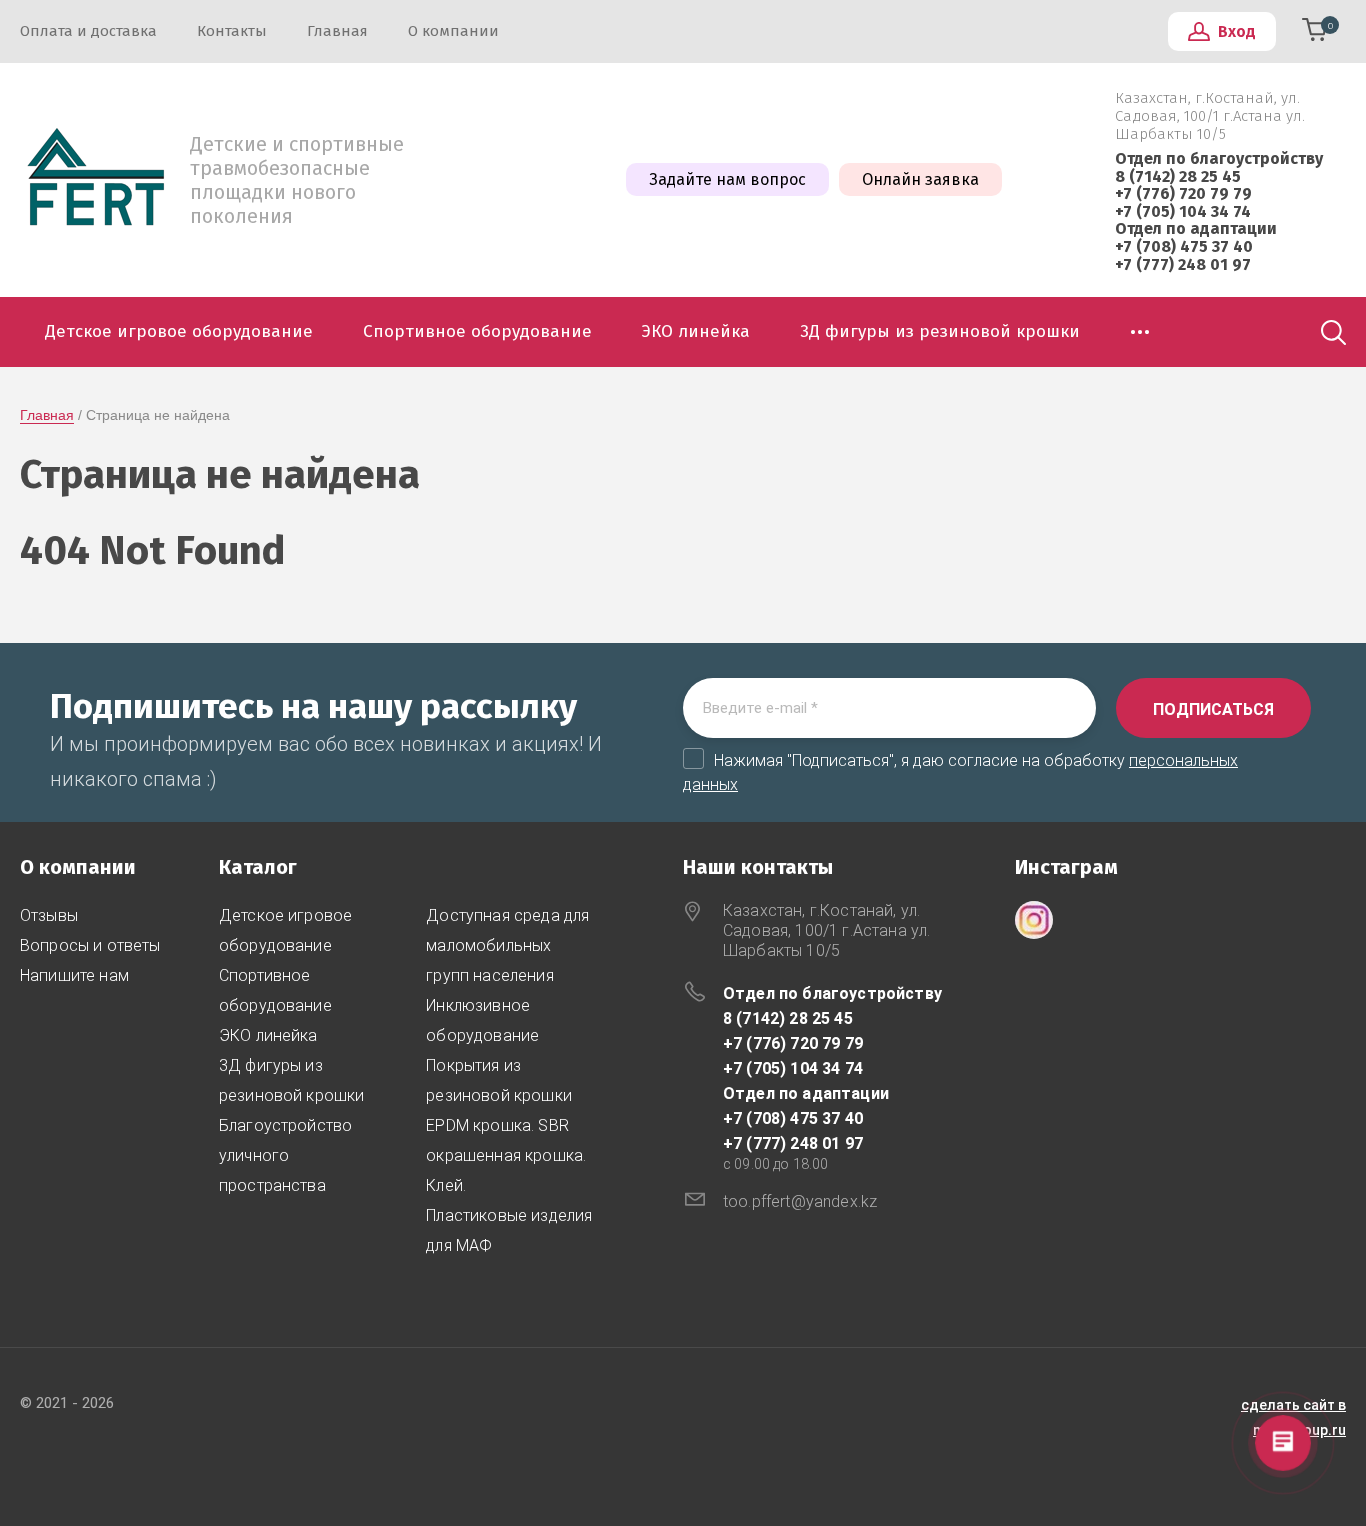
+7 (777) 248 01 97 (1183, 264)
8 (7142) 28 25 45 (1178, 176)
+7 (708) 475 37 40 (1184, 246)
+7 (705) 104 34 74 (1183, 211)
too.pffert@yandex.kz (800, 1201)
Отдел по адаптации (1196, 228)
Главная (47, 415)
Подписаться (1213, 709)
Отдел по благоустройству (1219, 158)
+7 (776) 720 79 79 (1183, 193)
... (1140, 326)
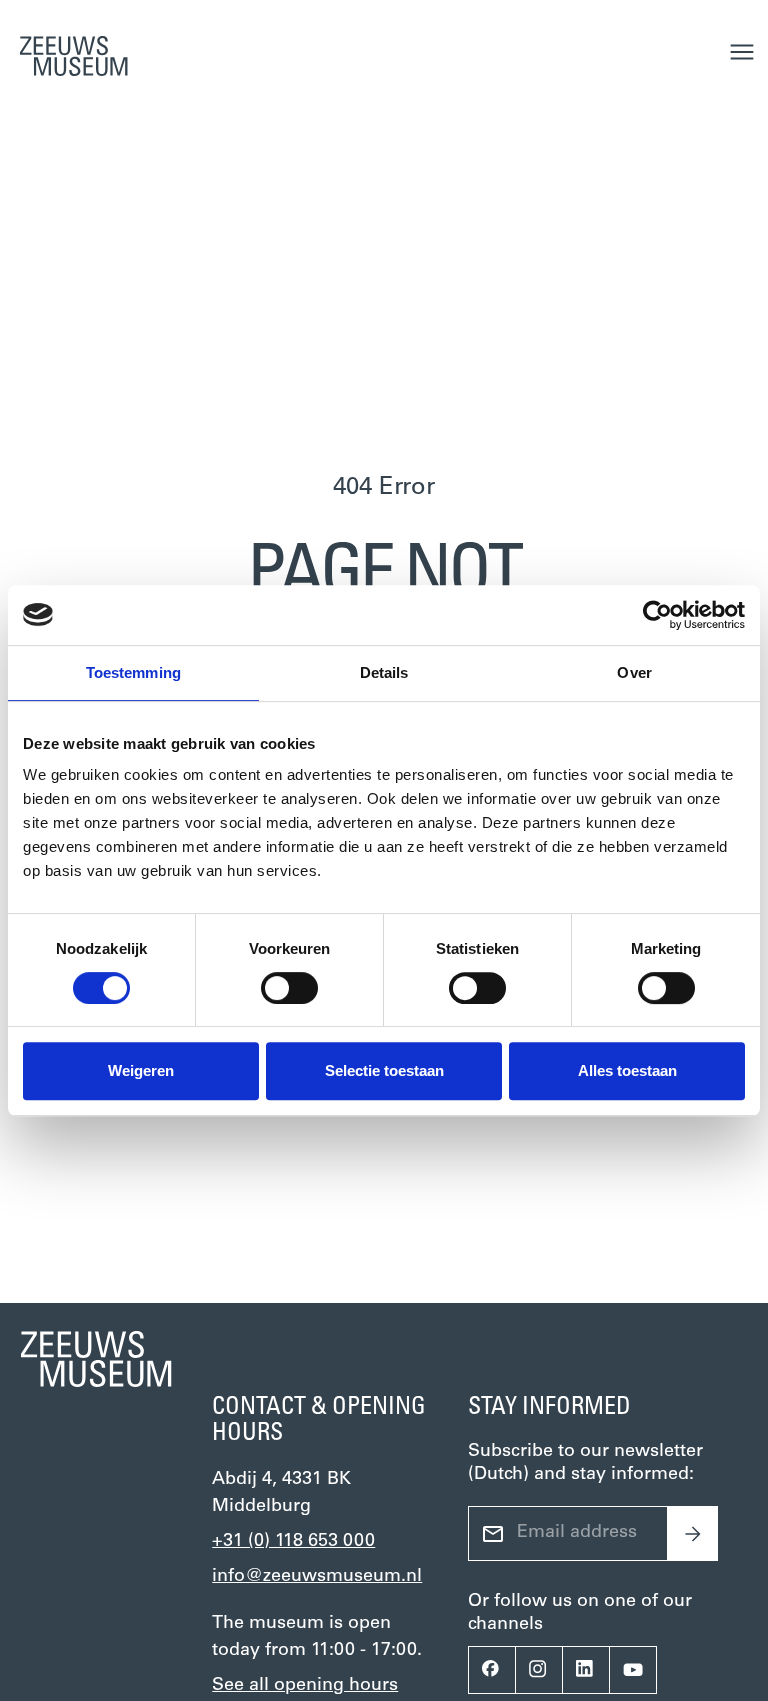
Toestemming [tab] (133, 672)
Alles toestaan (627, 1070)
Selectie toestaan (384, 1070)
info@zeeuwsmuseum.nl (317, 1577)
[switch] (289, 988)
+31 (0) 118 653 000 (293, 1542)
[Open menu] (742, 52)
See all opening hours (305, 1686)
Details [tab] (384, 672)
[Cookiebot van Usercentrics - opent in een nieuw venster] (657, 615)
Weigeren (141, 1070)
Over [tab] (634, 672)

-*-

PROBLEM:
Every entry should come back exactly as written, only without images.

SOLUTION FOR THIS PROBLEM:
+7 (777) 248 01 97 (1183, 264)
8 (7142) 28 25 45 (1178, 176)
+7 (708) 475 37 40 (1184, 246)
+7 (705) 104 34 74 (1183, 211)
too.pffert@yandex.kz (800, 1201)
Отдел по адаптации (1196, 228)
Главная (47, 415)
Подписаться (1213, 709)
Отдел по благоустройству (1219, 158)
+7 (776) 720 79 79 (1183, 193)
... (1140, 326)
Toestemming [tab] (133, 672)
Alles toestaan (627, 1070)
Selectie toestaan (384, 1070)
info@zeeuwsmuseum.nl (317, 1577)
[switch] (289, 988)
+31 (0) 118 653 000 (293, 1542)
[Open menu] (742, 52)
See all opening hours (305, 1686)
Details [tab] (384, 672)
[Cookiebot van Usercentrics - opent in een nieuw venster] (657, 615)
Weigeren (141, 1070)
Over [tab] (634, 672)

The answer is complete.